I would suggest having two to three network cards in all machines that are to be load balanced. The first network would be the public side that is reached via the load balancer and the second would be for communication between servers and to the DB server. The third nic would be for a failover situation with the load balancer (but if you want to do failover I suggest you just pay the cash and hire a network guru to figure that all out, that is where my knowledge ends and I personally pick up the phone and start signing checks.) I would just use some cheap cisco 2950 switches between the alteon and each group of servers and something along the same strength between the balanced servers and the DB machine(s).

When I did this setup last I was not using aolserver but apache and PHP, be thankful you are runing aolserver, so much simpler to configure and streamline. With apache I had to add lingerd and SQLRelay to run more then four webservers in front of a modestly sized Postgres DB machine and that was only getting me 60-80pps with a minimum of one DB query per page.

One thing I would also recommend is getting a standard machine for your web servers so you can cookie cutter their installation and know how long it will take your supplier to get a new machine to your colocation facility. The biggest nightmare I have in scaling up is adding machines due to delays from manufaturers. Remember redundancy means redundant headaches so try and get some more people to help, the workload to implement these things needs load balancing as well.

10: Response to Scaling, Redundancy, Multiple Machines... (response to 1)

Posted by Jeff Barrett on 04/08/02 11:01 PM

"Does each aolserver box need its own IP address or maybe they get local ip's via NAT by the load balancer.... " I forgot to answer that one. The Alteon AD3 does simple routing as well from what I remember so you can create another subnet for each group of servers if you want, it is just a more complicated configuration on the part of the alteon and thus harder to maintain two load balancers in a failover situation. If you can get the IP addresses in one big block or two that can make life easier, but it is not nessesary.

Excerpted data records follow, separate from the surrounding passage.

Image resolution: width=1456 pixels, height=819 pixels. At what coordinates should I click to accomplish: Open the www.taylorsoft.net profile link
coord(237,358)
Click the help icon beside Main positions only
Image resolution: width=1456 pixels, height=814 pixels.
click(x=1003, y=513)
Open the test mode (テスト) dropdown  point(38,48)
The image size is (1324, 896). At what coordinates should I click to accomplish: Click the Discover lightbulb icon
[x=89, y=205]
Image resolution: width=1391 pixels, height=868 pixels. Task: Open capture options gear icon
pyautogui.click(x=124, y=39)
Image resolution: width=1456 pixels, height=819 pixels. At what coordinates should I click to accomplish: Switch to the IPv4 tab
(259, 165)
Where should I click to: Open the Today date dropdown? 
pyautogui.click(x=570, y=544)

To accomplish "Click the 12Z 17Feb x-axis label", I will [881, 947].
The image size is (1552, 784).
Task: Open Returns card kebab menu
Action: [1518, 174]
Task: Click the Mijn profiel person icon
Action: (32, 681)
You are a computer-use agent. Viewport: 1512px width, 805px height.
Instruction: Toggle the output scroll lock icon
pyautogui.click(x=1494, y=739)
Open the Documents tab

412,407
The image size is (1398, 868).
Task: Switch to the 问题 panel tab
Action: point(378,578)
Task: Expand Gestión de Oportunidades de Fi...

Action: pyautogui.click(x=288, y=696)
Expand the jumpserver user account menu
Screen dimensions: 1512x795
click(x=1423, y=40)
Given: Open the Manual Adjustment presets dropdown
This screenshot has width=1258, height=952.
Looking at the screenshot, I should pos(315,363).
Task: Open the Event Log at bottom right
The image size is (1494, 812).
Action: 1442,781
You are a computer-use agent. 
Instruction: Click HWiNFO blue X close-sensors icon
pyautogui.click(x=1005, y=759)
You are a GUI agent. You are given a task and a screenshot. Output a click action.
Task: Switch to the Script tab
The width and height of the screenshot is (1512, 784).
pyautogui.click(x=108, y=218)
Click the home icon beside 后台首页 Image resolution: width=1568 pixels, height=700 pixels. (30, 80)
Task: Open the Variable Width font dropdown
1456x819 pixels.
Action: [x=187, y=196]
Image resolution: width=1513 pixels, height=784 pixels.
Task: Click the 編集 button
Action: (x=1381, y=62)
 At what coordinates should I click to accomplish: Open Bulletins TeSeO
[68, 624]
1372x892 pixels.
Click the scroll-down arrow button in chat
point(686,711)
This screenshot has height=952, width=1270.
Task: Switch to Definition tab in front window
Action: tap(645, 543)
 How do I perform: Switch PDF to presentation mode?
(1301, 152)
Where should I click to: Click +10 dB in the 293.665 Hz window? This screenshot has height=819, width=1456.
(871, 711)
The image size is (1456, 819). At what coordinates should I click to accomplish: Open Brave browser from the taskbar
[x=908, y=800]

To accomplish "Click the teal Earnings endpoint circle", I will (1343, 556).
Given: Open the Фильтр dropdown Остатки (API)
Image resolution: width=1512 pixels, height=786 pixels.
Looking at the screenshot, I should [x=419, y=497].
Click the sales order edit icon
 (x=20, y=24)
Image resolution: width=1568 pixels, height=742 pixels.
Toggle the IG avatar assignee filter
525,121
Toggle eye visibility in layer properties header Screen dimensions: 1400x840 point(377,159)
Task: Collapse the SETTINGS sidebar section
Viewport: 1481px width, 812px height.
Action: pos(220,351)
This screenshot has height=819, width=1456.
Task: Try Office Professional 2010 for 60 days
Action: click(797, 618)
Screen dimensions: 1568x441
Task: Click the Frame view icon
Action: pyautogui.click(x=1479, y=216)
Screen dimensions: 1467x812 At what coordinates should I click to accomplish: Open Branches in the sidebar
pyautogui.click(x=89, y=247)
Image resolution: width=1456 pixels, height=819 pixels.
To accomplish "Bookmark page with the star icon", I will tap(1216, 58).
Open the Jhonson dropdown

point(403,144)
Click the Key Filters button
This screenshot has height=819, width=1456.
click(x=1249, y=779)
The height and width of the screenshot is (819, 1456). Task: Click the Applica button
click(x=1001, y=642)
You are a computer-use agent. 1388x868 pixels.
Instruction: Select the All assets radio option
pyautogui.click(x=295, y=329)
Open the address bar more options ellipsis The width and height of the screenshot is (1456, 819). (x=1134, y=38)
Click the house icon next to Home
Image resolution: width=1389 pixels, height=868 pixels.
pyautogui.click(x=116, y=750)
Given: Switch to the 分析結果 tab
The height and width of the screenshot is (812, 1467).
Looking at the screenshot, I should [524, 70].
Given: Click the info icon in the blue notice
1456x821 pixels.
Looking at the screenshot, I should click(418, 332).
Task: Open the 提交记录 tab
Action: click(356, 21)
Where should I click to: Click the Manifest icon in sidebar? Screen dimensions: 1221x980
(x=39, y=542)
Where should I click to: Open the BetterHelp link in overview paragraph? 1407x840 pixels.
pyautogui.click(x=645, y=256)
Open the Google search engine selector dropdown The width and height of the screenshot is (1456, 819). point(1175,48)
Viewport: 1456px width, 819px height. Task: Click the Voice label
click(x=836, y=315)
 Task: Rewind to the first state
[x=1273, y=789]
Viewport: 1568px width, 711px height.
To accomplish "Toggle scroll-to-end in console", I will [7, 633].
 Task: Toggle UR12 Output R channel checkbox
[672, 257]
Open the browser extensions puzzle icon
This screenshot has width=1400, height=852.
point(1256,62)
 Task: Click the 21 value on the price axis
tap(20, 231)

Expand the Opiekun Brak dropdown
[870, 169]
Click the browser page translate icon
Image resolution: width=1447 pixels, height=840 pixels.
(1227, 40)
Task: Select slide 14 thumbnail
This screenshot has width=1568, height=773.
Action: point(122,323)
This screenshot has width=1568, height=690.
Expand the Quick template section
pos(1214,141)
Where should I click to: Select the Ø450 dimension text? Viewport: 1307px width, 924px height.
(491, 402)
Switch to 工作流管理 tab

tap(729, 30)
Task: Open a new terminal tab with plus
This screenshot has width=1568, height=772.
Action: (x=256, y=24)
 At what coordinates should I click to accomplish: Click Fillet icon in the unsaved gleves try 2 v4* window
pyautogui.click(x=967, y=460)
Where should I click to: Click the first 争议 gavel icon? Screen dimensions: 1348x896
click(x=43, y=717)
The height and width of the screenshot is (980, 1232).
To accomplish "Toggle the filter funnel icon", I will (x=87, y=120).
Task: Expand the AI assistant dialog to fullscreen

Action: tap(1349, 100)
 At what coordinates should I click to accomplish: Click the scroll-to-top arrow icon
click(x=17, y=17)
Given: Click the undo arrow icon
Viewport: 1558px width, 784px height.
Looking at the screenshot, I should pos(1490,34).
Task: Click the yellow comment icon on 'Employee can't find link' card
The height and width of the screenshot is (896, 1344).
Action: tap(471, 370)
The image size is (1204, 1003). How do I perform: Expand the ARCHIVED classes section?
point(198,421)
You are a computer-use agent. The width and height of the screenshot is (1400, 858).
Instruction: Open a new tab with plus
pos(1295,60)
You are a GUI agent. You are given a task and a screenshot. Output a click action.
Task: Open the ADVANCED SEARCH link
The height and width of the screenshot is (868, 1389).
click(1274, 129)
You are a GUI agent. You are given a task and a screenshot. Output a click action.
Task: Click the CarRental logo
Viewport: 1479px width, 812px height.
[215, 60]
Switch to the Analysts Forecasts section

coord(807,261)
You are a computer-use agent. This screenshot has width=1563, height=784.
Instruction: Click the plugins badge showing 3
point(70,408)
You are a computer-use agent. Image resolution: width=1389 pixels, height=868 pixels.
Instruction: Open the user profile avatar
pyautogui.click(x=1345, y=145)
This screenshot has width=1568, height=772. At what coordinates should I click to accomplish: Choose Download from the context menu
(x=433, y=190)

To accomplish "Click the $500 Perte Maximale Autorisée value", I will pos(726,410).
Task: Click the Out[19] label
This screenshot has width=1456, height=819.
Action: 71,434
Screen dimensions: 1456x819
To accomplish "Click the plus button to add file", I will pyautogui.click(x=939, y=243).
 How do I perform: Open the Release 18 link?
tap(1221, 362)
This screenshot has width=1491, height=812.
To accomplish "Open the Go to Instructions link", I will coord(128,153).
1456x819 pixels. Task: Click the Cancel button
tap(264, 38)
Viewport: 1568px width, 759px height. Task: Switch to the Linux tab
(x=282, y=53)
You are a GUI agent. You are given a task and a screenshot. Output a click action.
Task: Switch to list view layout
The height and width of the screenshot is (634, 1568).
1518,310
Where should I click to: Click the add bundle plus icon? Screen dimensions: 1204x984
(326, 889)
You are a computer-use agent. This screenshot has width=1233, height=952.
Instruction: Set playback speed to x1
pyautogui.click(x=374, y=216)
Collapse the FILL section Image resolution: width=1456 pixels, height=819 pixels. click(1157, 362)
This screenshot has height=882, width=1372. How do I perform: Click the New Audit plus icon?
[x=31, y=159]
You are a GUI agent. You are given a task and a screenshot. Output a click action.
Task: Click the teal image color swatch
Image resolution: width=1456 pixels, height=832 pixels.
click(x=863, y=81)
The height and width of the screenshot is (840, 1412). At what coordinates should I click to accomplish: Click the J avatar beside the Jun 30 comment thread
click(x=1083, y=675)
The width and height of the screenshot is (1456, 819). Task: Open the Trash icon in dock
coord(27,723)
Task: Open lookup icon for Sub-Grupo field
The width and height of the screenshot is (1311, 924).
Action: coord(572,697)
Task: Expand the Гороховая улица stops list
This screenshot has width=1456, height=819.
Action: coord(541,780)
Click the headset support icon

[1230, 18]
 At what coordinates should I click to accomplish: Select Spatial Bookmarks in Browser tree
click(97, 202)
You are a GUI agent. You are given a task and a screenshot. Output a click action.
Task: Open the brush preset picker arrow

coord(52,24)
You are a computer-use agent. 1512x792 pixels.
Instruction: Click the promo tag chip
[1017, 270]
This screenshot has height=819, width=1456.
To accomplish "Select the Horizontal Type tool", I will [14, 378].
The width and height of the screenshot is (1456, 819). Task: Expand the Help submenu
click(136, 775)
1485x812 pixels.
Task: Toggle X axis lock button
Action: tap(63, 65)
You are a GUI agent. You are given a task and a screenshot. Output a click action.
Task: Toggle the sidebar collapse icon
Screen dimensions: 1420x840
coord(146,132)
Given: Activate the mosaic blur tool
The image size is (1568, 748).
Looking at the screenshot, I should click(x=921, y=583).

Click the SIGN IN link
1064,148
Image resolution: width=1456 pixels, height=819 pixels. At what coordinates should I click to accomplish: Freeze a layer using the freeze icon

11: Response to Scaling, Redundancy, Multiple Machines... (response to 1)

Posted by David Walker on 04/08/02 11:17 PM

We are using a load balancer as well (Cisco Local Director) but you can also
spread out the load using round robin dns. The load balancer will
automatically send requests to the machines that are up. Round robin dns
will blindly send requests to all your machines.

12: Response to Scaling, Redundancy, Multiple Machines... (response to 1)

Posted by Stephen . on 04/08/02 11:47 PM

It will cost a couple hundred bucks and and hour or so of your time to upgrade your two year old hardare to handle these minor load spikes. Save some hair pulling and leave the load balancing to Google, enjoy the rest of the week...

13: Response to Scaling, Redundancy, Multiple Machines... (response to 1)

Posted by Barry Books on 04/13/02 06:00 PM

I second the previous comment. I removed the load balancers from my setup and my site is now faster and more reliable. If your site is too slow get faster hardware not more hardware.